Published: 2026-05-17
How to Remove Duplicate Lines in VS Code (and Online)
VS Code has no native dedup command. Here are 5 methods — sort workaround, awk one-liner, PowerShell, extension, and a browser tool — with order, speed, and edge-case tradeoffs compared.

VS Code does a lot of things. Removing duplicate lines isn't one of them — at least not natively. There's no "Remove Duplicates" entry in the Command Palette. Never has been.
If you've ended up with a bloated config file, a CSV with repeated rows, or a log dump full of identical entries, you've gone looking for the command that doesn't exist. Here are the five methods that actually work, ranked by when to reach for each one.
Method 1: The Sort-First Workaround (VS Code, No Extensions)
This is the zero-dependency approach. It works when line order doesn't matter — think .gitignore entries, dependency lists, keyword files.
- Open the file in VS Code
- Select all:
Ctrl+A(Windows/Linux) orCmd+A(macOS) - Open the Command Palette:
Ctrl+Shift+P/Cmd+Shift+P - Run Sort Lines Ascending (A→Z)
- Duplicate lines are now adjacent — they're visually obvious
- For small files: delete the consecutive repeats manually
The limitation is obvious: this destroys your original ordering. For a .gitignore or an import list, that's fine. For a log file where sequence matters, it's a non-starter.
Method 2: The Terminal One-Liner (Order Preserved)
For files where order matters, this is the correct approach. One command, no editor required.
macOS / Linux — preserves order:
awk '!seen[$0]++' input.txt > output.txt
This is elegant. seen[$0] is an associative array keyed by the full line content. ! inverts truthiness — the line prints only the first time it's encountered. Every subsequent duplicate is silently dropped. Order preserved, zero configuration.
macOS note: The system
awkon macOS is One True Awk, which can behave unexpectedly with complex Unicode content or Windows-style\r\nline endings. If you're dealing with either, install GNU awk via Homebrew (brew install gawk) and substitutegawkforawkin the command above.
macOS / Linux — fastest, but order NOT preserved:
sort -u input.txt > output.txt
sort -u is a C implementation using external merge sort. For files over 500,000 lines it's measurably faster than awk.
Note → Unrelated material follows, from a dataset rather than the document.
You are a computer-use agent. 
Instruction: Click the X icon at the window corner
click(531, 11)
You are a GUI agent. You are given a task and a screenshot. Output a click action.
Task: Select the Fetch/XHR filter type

But it alphabetizes the output, which makes it wrong for structured data.
Windows PowerShell — preserves order:
Get-Content .\input.txt | Select-Object -Unique | Set-Content .\output.txt
Select-Object -Unique keeps the first occurrence and drops subsequent matches. Equivalent to the awk approach in behavior.
Method 3: Regex Find & Replace (Consecutive Duplicates Only)
If your duplicates appear back-to-back, the Find & Replace tool can catch them with a regex. This pattern matches consecutive repeated lines:
^(.+)(\r?\n\1)+$
Replace with: $1
In VS Code: Ctrl+H → enable regex (Alt+R) → paste the pattern → replace all. VS Code handles line-by-line ^ and $ boundaries automatically in Find & Replace — no extra multiline flag needed, but Regex mode must be on or the ^, $, and \n characters are treated as literals. To catch case-variant consecutive duplicates (e.g. Error and error back-to-back), toggle Match Case (Alt+C) off in the Find panel — inline (?i) flags in VS Code's regex engine behave inconsistently across versions and are less reliable than the panel toggle.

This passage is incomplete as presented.